Jessica Goldberg will speak at the Seminar in Cultural History on Wednesday, February 6, 2013. Her talk is entitled “Mining Medieval Sources: Documents as Texts, Documents as Objects in the Cairo Geniza.”

Goldberg’s first book, Trade and Institutions in the Medieval Mediterranean: The Geniza Merchants and their Business World (Cambridge University Press, 2012), analyzes the structure and geography of the medieval Islamic commercial economy by looking at the ways a group of eleventh-century merchants engaged with local and long-distance infrastructures and institutions of trade. In it, she also examines how notions of identity—religious, political, and geographic—affected the practices of business. Goldberg’s current research on the twelfth-century Mediterranean compares two merchant communities: the circle of Jewish merchants who left their papers in the Cairo Geniza, and the merchant of Genoa. This new work examines how geographies of trade shifted as Italians expanded their market participation in the Mediterranean, and the ideas of places and markets that underpinned merchants’ choices.

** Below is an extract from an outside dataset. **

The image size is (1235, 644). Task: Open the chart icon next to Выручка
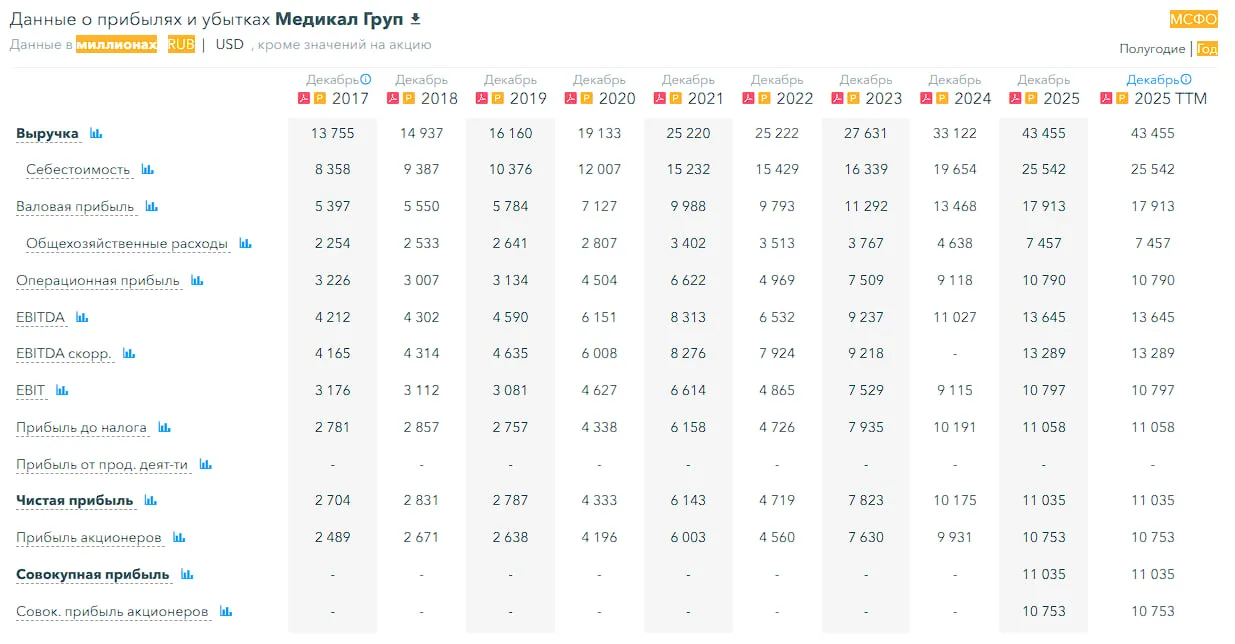[96, 133]
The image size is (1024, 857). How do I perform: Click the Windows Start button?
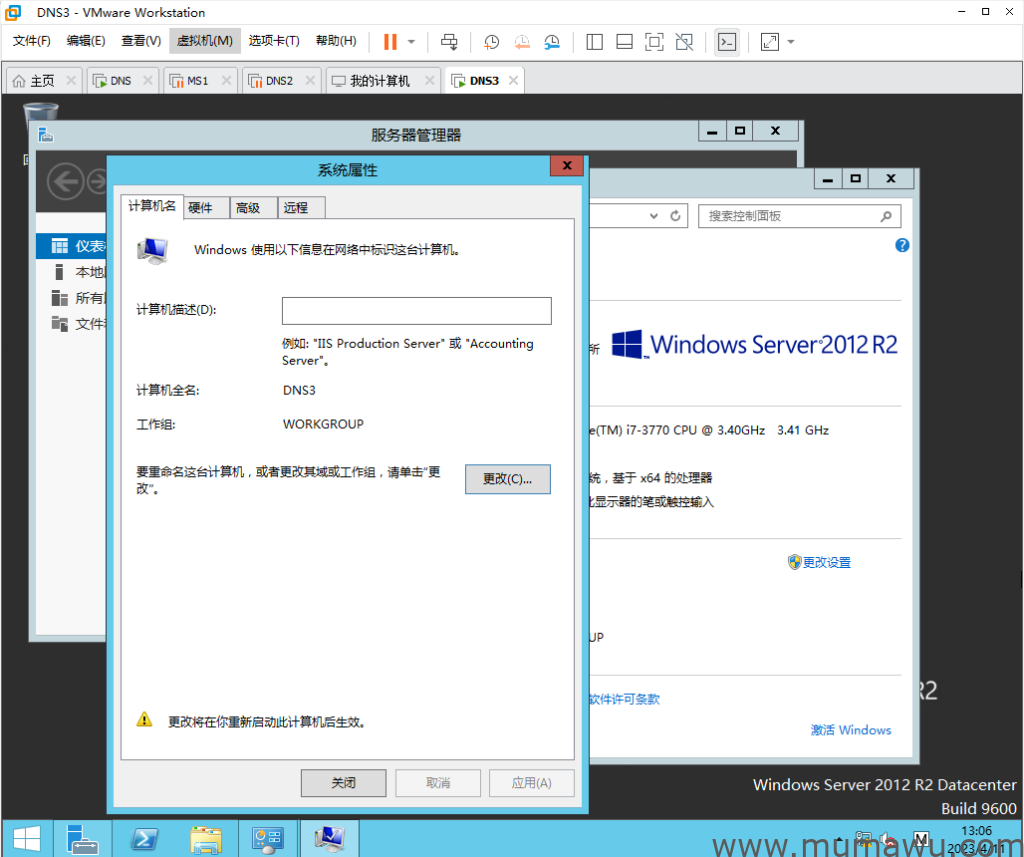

Jessica Goldberg is Assistant Professor of Medieval History at the University of Pennsylvania. She received her M.A. in Education from the Bankstreet School of Education and her Ph.D. in History from Columbia University. Goldberg has been a member of the Institute for Advanced Study in Princeton, NJ, a post-doctoral fellow in the Stanford Humanities Fellows Program, and a fellow at the Katz Center for Advanced Judaic Studies at the University of Pennsylvania. She is a 2012 Charles A. Ryskamp Research Fellow of the American Council of Learned Societies. Goldberg’s research is focused primarily on the Islamic and Italian eastern Mediterranean of the eleventh and twelfth centuries. She studies both comparative and intersecting developments in the history of merchants—their roles in their respective societies and their roles in the Mediterranean economy. These interests have led to a variety of related topics of study: analysis of the practical minutiae of how business, manufacturing, and trade worked; studies of ideas and practices of both religious and secular law; examination of merchants’ ideas of region, regional identity and market spaces; and explorations of the rhetorics and norms that govern non-literary medieval writing.